Adapting LLMs

A foundation model is general. Your task is specific. Adaptation is closing that gap — and the most common mistake in LLM engineering is reaching for the heaviest tool first.

The three levers

There are three ways to adapt an LLM, in increasing order of cost and effort:

Prompting / in-context learning — put instructions and examples in the prompt. No training. Covered in Prompt Engineering.
Retrieval-augmented generation (RAG) — fetch relevant data at request time and insert it into the prompt. Covered in RAG.
Fine-tuning — actually update the model’s weights on your examples.

The decision framework

Most teams jump to fine-tuning when prompting plus RAG would have solved it faster and cheaper. Diagnose by the kind of gap:

The problem is…	The fix is…
The model doesn’t know what to do	Better prompting — clearer instructions, examples
The model lacks facts / private data	RAG — retrieve and inject the data
The data changes constantly	RAG — re-index, no retraining
The model can’t match a format, tone, or style	Fine-tuning
You need a narrow task done cheaper/faster on a small model	Fine-tuning
Prompts have grown huge and repetitive	Fine-tuning — bake the behavior in

How fine-tuning works

Fine-tuning is the training loop again, but started from a pretrained model and run on a small, curated dataset of input→output examples for your task.

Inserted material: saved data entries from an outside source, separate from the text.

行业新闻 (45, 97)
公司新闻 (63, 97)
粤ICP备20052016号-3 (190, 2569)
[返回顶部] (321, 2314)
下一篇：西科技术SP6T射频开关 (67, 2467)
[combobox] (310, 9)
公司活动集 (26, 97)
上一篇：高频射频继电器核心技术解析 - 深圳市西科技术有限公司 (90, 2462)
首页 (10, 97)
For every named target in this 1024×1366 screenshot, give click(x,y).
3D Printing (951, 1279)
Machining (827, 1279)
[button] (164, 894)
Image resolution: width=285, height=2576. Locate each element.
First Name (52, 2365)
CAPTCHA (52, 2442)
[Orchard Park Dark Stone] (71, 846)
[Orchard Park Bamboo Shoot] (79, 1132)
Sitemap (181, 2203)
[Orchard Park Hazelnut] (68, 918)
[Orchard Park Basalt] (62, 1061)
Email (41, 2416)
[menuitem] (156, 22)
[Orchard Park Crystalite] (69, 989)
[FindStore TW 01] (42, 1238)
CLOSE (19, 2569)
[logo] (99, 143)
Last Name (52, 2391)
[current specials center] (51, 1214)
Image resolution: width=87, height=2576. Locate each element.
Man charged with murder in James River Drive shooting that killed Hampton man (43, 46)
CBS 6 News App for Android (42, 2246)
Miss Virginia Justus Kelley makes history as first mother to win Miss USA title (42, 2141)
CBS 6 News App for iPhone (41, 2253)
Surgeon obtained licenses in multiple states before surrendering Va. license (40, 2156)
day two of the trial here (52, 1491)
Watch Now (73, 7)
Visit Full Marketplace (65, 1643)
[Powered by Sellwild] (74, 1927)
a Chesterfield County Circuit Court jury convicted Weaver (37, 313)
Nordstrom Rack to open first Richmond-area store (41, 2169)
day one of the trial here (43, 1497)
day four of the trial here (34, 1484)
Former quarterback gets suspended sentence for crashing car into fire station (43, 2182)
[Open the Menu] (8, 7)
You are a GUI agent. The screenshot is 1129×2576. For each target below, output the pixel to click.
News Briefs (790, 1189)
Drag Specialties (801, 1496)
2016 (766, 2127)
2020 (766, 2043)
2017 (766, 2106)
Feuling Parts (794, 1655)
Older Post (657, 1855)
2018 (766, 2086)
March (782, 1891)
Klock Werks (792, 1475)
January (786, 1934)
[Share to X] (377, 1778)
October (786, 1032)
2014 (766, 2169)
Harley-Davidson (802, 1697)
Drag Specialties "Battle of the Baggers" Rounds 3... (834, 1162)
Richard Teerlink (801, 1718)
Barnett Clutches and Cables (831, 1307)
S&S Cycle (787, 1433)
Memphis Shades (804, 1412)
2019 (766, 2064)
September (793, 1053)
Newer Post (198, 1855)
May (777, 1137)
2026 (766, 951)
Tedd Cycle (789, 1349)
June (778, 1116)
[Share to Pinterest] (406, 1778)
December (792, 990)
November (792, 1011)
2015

Full fine-tuning updates every parameter — expensive in compute and memory, and it produces a whole new copy of the model. Almost nobody needs it.

LoRA and parameter-efficient fine-tuning

LoRA (Low-Rank Adaptation) is the practical standard. Instead of updating billions of parameters, it freezes the original model and trains a tiny set of new “adapter” weights alongside it.

Trains on far less hardware — often a single GPU.
The adapter is megabytes, not gigabytes.
One base model can serve many swappable LoRA adapters.

This is what people usually mean by “fine-tuning” in practice.

Data is the hard part

Fine-tuning quality is bounded by data quality. A few hundred to a few thousand clean, consistent examples beats tens of thousands of noisy ones — the model imitates whatever you show it, flaws included. Hold examples back as a test set, just like any ML project.

Evaluating LLM output

You cannot improve what you can’t measure, and “it looked good in the playground” is not measurement. Build an evaluation set before you optimize anything.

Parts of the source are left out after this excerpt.